Every entry below needs to be repeated exactly as written.

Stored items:
========================

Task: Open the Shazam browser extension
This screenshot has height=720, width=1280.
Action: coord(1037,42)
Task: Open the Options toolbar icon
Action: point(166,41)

========================

▸ **SOLUTION FOR THIS TASK**
Task: Open the Shazam browser extension
This screenshot has height=720, width=1280.
Action: coord(1037,42)
Task: Open the Options toolbar icon
Action: point(166,41)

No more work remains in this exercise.